1. Iron: Lack of iron may cause anemia, leading to chronic fatigue and shortness of breath.
Eat: Lean red meat, chicken, turkey, fish, cereals, beans, whole grains, and dark-green leafy vegetables.
2. Calcium: Lack of calcium results in weaker bones, often leading to bone-related complications like osteoporosis, arthritis etc.
Eat: Milk, cheese and yogurt, and dark-green leafy vegetables like broccoli and kale.
3. Magnesium: Lack of enough magnesium results in weak muscle and nerve function, unsteady heart rhythm, dodgy immune system, weak bones, unstable blood sugar levels, as well as healthy blood pressure.
Eat: Green vegetables, some beans, nuts, seeds, and unrefined whole grains
4. Vitamin A: Lack of vitamin A affects optimal functioning of our eyes, skin, immune system, etc.
Eat: Leafy green vegetables, orange and yellow vegetables, tomato products, fruits, dairy products, liver, fish, and fortified cereals.
5. Folate: Lack of folate hinders production and maintenance of red blood cells, balancing of nervous system molecules and proper brain function.
Eat: Leafy green vegetables, fruits, and beans.
6. Biotin: Lack of biotin affects formation of fatty acids and blood sugar, and metabolization og amino acids and carbohydrates.
Eat: Cauliflower, liver, avocado, and raspberries.
7. Other B Vitamins: Lack of these important B vitamins affects the conversion of food into energy, as well as health of our skin, hair, and eyes, and proper nervous system, among other things.
Eat: Fish, poultry, meat, eggs, dairy products, leafy green vegetables, legumes, many cereals, and some breads.
8. Vitamin C : Lack of vitamin C hinders normal growth, development and repair of bodily tissues, bones, and teeth. It also affects production of collagen, a protein used to make skin, cartilage, tendons, ligaments, and blood vessels. It also means an important antioxidant is missing from our body.

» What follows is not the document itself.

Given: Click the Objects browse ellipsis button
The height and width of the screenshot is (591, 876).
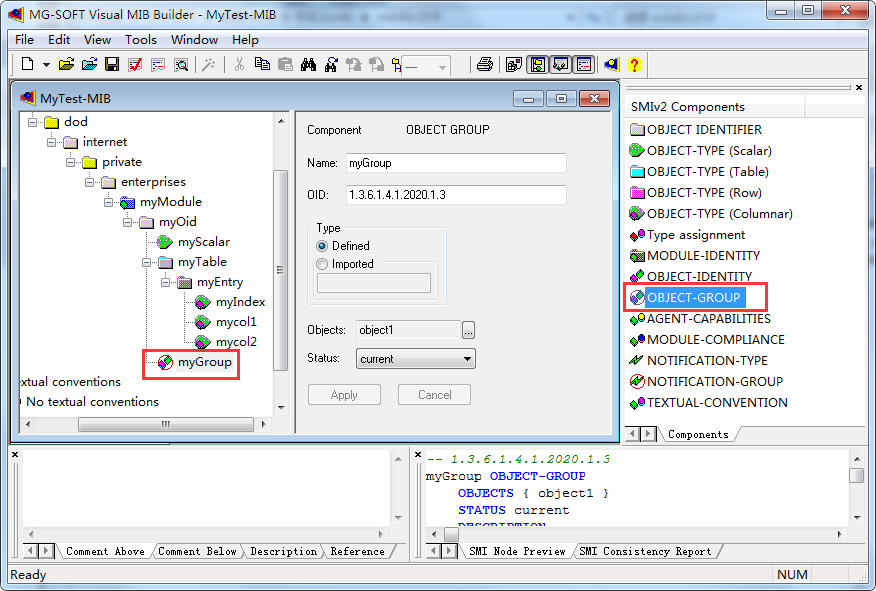Looking at the screenshot, I should coord(468,330).
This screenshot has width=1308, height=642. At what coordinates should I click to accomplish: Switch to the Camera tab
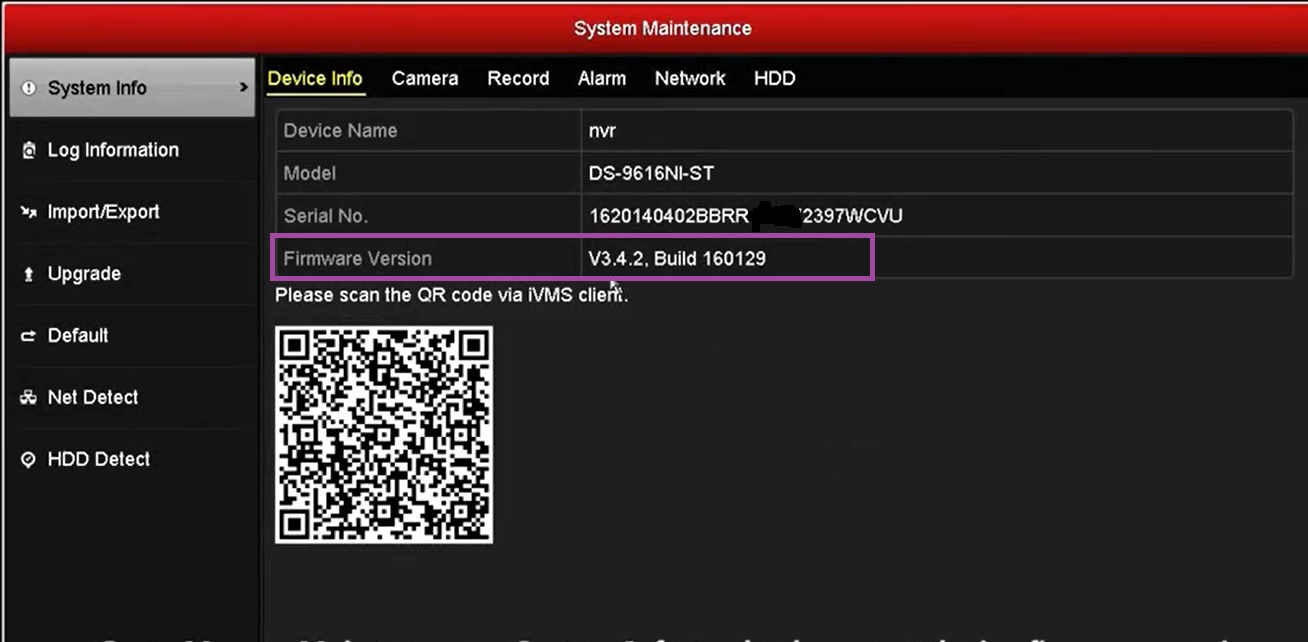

Eat: All fruits and vegetables, especially citrus fruits, red pepper, and broccoli.
9. Vitamin D: Lack of vitamin D hinders calcium absorption important for bone growth. It also hinders cell growth, neuromuscular and immune function; and reduction of inflammation.
Eat: Fatty fish ( salmon and tuna), fish liver oils, some beef liver, cheese, and egg yolks.
10. Omega 3 : Lack of this affects brain operation and also reduction of high blood pressure and dealing with inflammation.
Eat: Fatty fish (salmon, tuna, sardines, and mackerel), plants and nut oils.
11. Melatonin: Lack of melatonin affects hormone regulation, maintenance of the body's circadian rhythm, control of timing and release of female reproductive hormones etc.
Eat: Supplements in forms of tablets, capsules, creams, and lozenges.
12. Probiotics: Lack of good bacteria hinders digestion, affects the fight against disease-causing bacteria, increases chances of infection-related diarrhea etc.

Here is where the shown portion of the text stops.